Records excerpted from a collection
---*---
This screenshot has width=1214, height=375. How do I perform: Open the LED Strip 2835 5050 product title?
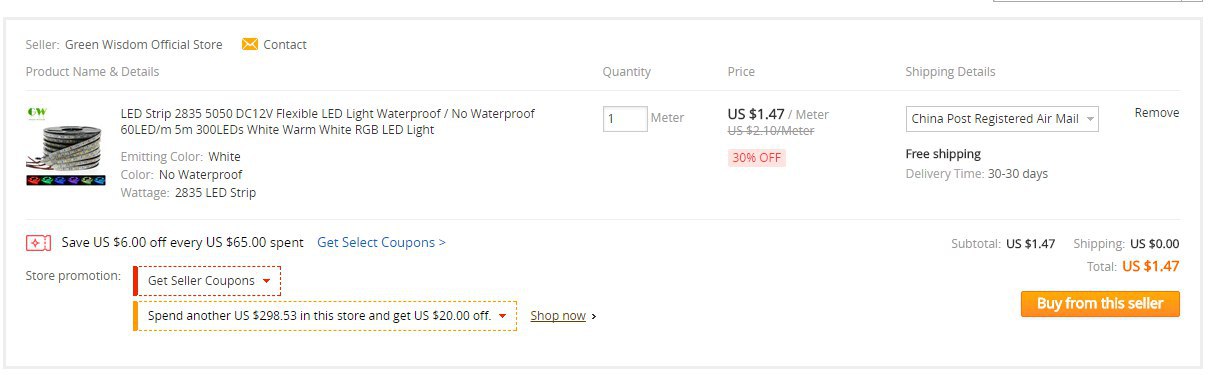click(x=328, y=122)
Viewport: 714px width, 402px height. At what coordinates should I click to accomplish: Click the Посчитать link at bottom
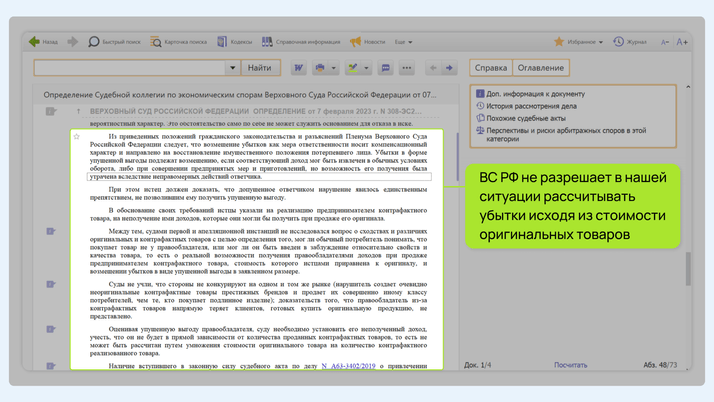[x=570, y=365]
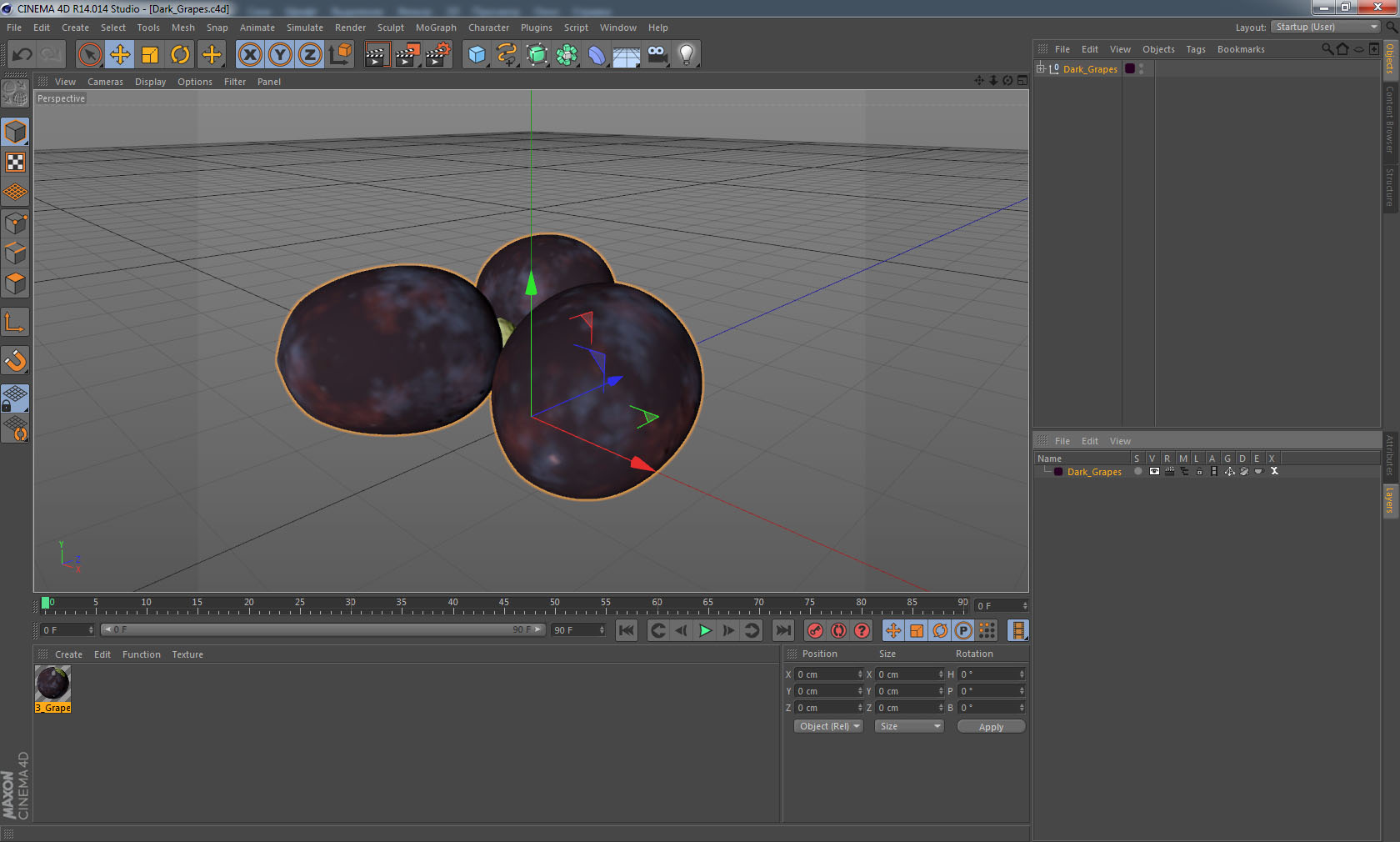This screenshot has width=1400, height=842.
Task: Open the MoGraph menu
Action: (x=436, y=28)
---*---
### Task instructions:
Repeat the records word for word. Any picture in them should be left out.

### Task solution:
This screenshot has width=1214, height=375. How do I perform: Open the LED Strip 2835 5050 product title?
click(x=328, y=122)
Viewport: 714px width, 402px height. At what coordinates should I click to accomplish: Click the Посчитать link at bottom
[x=570, y=365]
This screenshot has width=1400, height=842.
Task: Open the MoGraph menu
Action: (x=436, y=28)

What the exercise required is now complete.